NSDとNGDでのリボソームのリサイクル

Dom34とHbs1は(Rli1とともに)、リボソームのリリースの役割を持っている。 Rli1についてはTranslationのTerminationを参照(Rli 1とスペースが入っているので検索する時は注意)。 Rli1は通常のtranslation terminationでのリボソームのリリースで使われるもので、Large subunitなどを切り離すのだった。
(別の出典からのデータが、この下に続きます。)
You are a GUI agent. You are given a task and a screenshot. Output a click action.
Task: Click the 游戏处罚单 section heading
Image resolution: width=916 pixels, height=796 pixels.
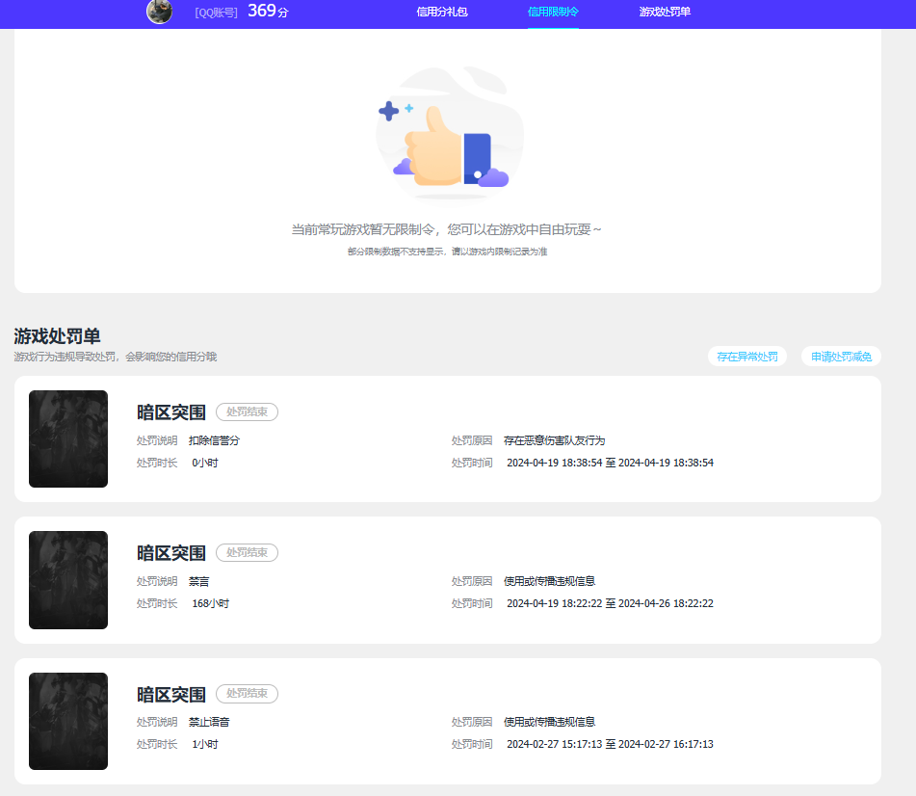point(58,336)
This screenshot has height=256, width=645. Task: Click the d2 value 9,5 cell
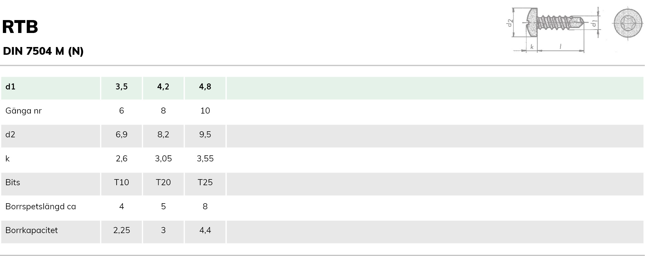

eRF1とeRF3はRli1と協力してリボソームのサブユニットのリリースを行っていた。 これと同様にDom34とHbs1もRli1と協力してリボソームの60Sと40Sの分離を行い、 これがmRNAとEサイトのtRNAのリリースを引き起こす(PサイトのtRNAはまだ残っているのに注意)。 この時にDom34とHbs1もリリースされると思われる。

Dom34は他にも様々なシチュエーションで似たような事をやっている。ストップコドンが無くてre-initiationされてしまったリボソームを蹴り出したりとか。 変にリボソームとmRNAがくっついてしまったものを切り離す、というのがDom34の役割の模様。

NSDとNGDでのペプチドの分解

Dom34は、eRF1が持っていたペプチドの加水分解の機能(eRF1のGGQ motif)を持っていないため、 Large subunitがリリースされた時、PサイトにtRNAとペプチドが残ったままになる。

これをどうにかするのがLtn1と呼ばれるタンパク質。 Ltn1はubiquitin ligase。

Ltn1は、60S サブユニットにポリペプチドがついていて、しかも40Sがついていない状態を発見すると、 Ltn1は(Rqc1, Tae2タンパク質とともにRqc complexを形成し)、ポリペプチドにubiquitinを付加していく(ubiquitinylates)。

すると、Cdc48がそれを認識してポリペプチドを60Sから引き出す(tRNAも一緒にひっついて引き出される)。 これはClpXと似たような働きをする。

そうして引き出されたポリペプチドはUbiquitinがついているから通常のproteasome dependent degradationのメカニズムのターゲットとなり、proteasomeに分解される。

ポリペプチドが引き出された60Sはたぶん再利用されるんじゃないかなぁ、と思っているが良くわかっていない。